In the past, Millard says, defense attorneys used to be able to count on the federal courts to monitor and check errors and abuses in state courts. It was the authority of the federal courts, he explains, which put legal teeth into the civil rights movement in the 1960s, and he believes that if it had been left to state legislatures to enact social legislation on their own, Jim Crow might still be the law of the land today. Then in Gregg v. Georgia in 1976, he says, the high court, by removing the constitutional protection against capital punishment, essentially said that if states wanted to kill their citizens, they wouldn’t stop them. The Court interpreted the Constitution as saying that putting someone to death was not forbidden by the Eighth Amendment, which forbids cruel and unusual punishment. “I believe, though,” he says, “the political motive behind this decision was a power struggle between the federal government and states’ rights — that old struggle, as old as the Constitution itself. Southern states were mad as hell about the federal enforcement of desegregation in the sixties.

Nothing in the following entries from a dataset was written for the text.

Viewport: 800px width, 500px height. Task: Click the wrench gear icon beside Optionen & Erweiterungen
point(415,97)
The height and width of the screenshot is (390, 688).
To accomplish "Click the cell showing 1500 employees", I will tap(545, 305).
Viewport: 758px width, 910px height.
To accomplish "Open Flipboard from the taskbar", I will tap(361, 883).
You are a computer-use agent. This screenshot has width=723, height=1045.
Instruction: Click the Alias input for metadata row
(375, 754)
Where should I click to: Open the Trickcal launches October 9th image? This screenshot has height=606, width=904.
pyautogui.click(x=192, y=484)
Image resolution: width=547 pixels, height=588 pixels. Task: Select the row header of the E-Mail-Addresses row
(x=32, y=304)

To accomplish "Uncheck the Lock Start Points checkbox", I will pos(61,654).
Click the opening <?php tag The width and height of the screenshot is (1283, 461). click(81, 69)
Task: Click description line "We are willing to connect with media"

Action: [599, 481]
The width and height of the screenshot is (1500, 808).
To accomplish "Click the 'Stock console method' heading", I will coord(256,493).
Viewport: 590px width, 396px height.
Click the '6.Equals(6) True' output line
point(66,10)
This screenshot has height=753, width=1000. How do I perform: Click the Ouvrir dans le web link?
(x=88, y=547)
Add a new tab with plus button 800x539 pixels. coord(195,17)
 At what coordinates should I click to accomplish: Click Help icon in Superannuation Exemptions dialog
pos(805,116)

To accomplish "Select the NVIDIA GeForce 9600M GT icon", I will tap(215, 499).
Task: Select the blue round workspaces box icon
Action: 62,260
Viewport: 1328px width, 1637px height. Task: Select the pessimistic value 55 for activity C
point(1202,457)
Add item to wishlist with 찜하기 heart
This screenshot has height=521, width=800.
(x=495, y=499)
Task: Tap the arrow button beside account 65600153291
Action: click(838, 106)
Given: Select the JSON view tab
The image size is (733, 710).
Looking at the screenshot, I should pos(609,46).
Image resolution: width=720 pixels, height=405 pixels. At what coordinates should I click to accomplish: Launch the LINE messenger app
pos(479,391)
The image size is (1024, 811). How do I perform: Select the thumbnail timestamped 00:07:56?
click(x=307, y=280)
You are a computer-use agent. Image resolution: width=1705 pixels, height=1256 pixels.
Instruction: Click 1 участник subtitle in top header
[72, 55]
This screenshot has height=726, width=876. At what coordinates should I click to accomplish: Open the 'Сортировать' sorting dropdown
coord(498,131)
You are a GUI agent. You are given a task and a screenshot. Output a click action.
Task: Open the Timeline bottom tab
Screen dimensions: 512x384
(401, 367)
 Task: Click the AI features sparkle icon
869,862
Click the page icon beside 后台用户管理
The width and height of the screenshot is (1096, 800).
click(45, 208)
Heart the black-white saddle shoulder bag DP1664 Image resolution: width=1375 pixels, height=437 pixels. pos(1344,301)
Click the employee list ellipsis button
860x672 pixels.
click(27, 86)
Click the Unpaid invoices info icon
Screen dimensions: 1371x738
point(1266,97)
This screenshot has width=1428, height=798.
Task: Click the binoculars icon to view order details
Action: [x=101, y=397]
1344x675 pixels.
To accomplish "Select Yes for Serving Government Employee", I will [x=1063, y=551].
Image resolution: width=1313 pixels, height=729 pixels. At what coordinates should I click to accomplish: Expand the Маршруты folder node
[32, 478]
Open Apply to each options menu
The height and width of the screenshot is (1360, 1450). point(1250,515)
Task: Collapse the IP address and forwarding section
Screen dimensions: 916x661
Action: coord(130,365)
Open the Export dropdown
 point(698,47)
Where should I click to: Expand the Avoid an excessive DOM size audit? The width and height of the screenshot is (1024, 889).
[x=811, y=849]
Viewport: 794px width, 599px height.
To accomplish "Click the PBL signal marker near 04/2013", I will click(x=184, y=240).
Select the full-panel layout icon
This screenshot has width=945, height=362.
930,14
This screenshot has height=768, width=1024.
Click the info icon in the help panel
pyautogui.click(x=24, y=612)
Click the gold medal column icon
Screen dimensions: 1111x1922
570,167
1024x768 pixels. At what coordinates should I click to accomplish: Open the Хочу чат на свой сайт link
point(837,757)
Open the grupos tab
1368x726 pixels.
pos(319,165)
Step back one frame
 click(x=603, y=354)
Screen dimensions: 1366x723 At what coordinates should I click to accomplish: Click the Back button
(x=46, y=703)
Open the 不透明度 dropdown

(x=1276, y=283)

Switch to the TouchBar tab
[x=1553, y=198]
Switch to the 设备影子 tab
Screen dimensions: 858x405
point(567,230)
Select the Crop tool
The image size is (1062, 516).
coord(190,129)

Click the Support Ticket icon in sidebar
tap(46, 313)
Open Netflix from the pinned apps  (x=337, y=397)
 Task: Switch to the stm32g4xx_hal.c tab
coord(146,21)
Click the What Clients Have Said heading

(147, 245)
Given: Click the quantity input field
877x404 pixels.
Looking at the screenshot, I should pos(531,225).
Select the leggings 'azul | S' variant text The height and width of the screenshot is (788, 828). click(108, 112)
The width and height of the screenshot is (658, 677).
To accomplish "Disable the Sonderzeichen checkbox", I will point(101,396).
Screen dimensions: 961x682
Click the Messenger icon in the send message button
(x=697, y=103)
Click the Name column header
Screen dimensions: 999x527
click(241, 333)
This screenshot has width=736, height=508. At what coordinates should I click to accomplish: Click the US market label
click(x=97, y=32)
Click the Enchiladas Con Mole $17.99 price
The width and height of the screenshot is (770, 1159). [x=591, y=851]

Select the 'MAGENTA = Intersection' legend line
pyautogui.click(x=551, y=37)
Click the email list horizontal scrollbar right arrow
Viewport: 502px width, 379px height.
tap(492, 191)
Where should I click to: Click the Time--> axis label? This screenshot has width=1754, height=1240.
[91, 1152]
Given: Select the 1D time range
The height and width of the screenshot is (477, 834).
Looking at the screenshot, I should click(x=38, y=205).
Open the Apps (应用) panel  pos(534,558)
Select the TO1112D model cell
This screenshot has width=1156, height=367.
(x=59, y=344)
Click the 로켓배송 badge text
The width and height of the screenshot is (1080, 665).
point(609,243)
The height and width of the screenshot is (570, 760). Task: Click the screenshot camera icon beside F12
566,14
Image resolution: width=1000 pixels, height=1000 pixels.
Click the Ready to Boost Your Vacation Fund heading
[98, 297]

And then they were mad as hell again with the Furman v. Georgia ruling in 1972, which said the application of the death penalty was ‘arbitrary and capricious,’ which looked like the Court might permanently overturn the death penalty. The South has always been a proponent of strong law-and-order measures,4 mainly to keep blacks in line, and they were not about to let the feds in Washington tell them how they could or couldn’t punish their criminals. They prevailed.”